Reproduce the records below with "title bar icon" changed to "header icon" and nothing else altered. Leave the pictures out.

═══ MATERIAL TO PROCESS ═══

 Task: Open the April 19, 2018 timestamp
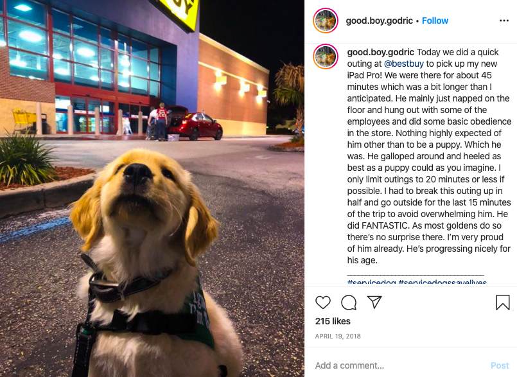click(x=338, y=336)
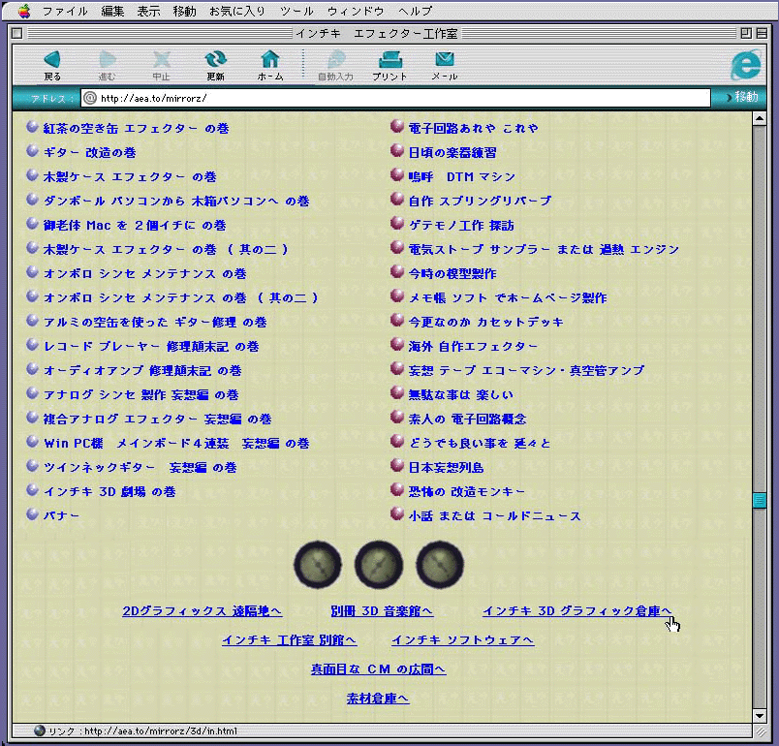The height and width of the screenshot is (746, 779).
Task: Click the Print (プリント) printer icon
Action: [390, 60]
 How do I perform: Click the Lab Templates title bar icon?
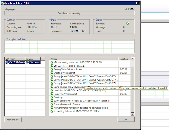click(3, 3)
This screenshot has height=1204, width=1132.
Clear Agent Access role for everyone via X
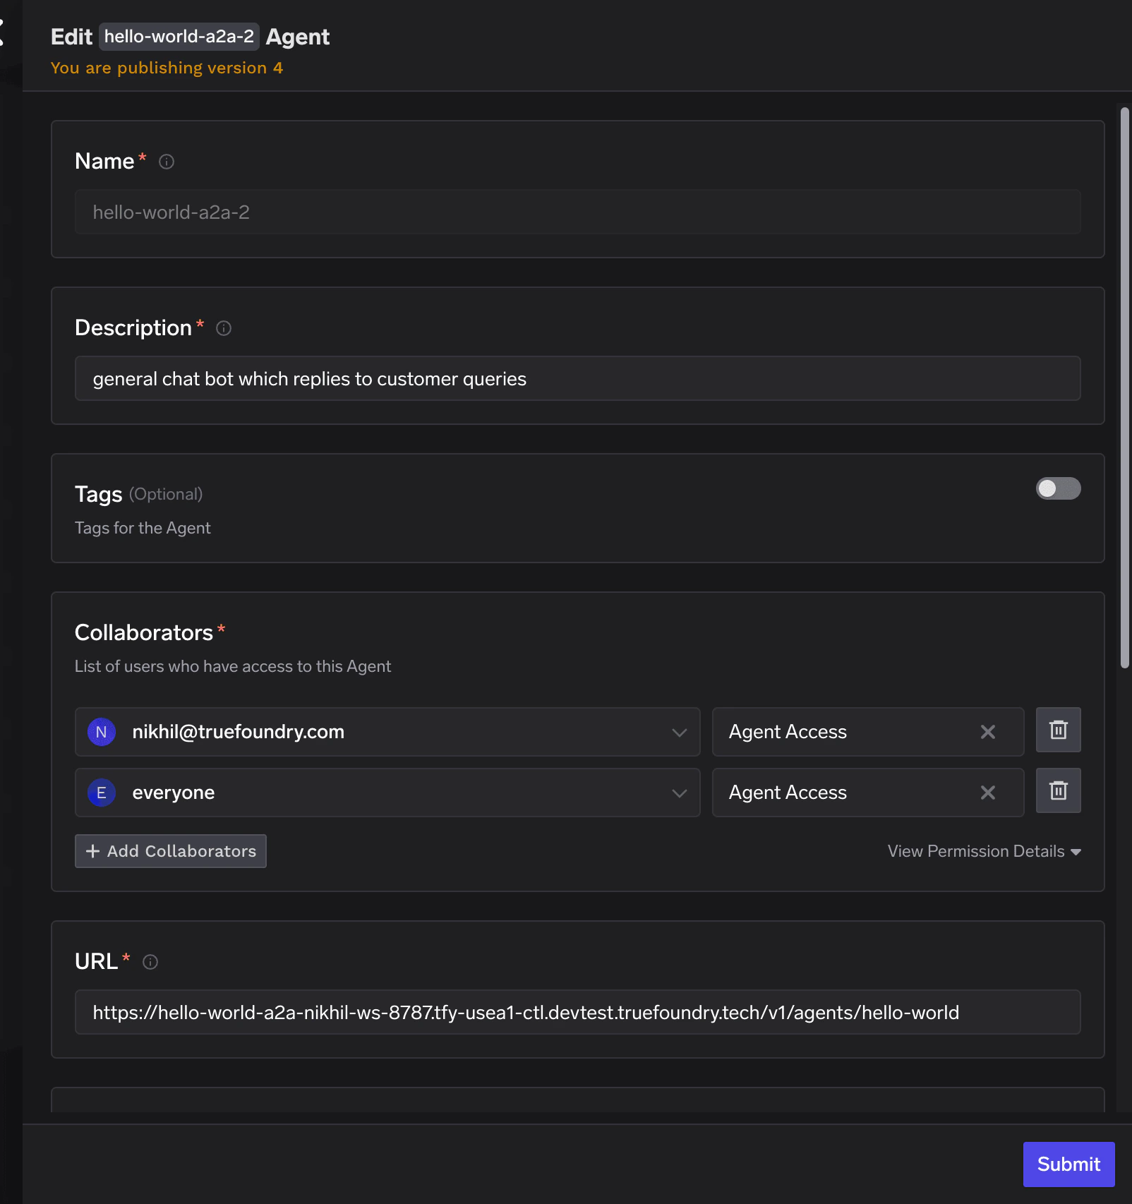pos(988,793)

═══

• EXERCISE ANSWER
 Task: Open the April 19, 2018 timestamp
click(x=338, y=336)
The height and width of the screenshot is (746, 779).
Task: Click the Print (プリント) printer icon
Action: [390, 60]
 How do I perform: Click the Lab Templates header icon?
click(3, 3)
This screenshot has height=1204, width=1132.
Clear Agent Access role for everyone via X
pos(988,793)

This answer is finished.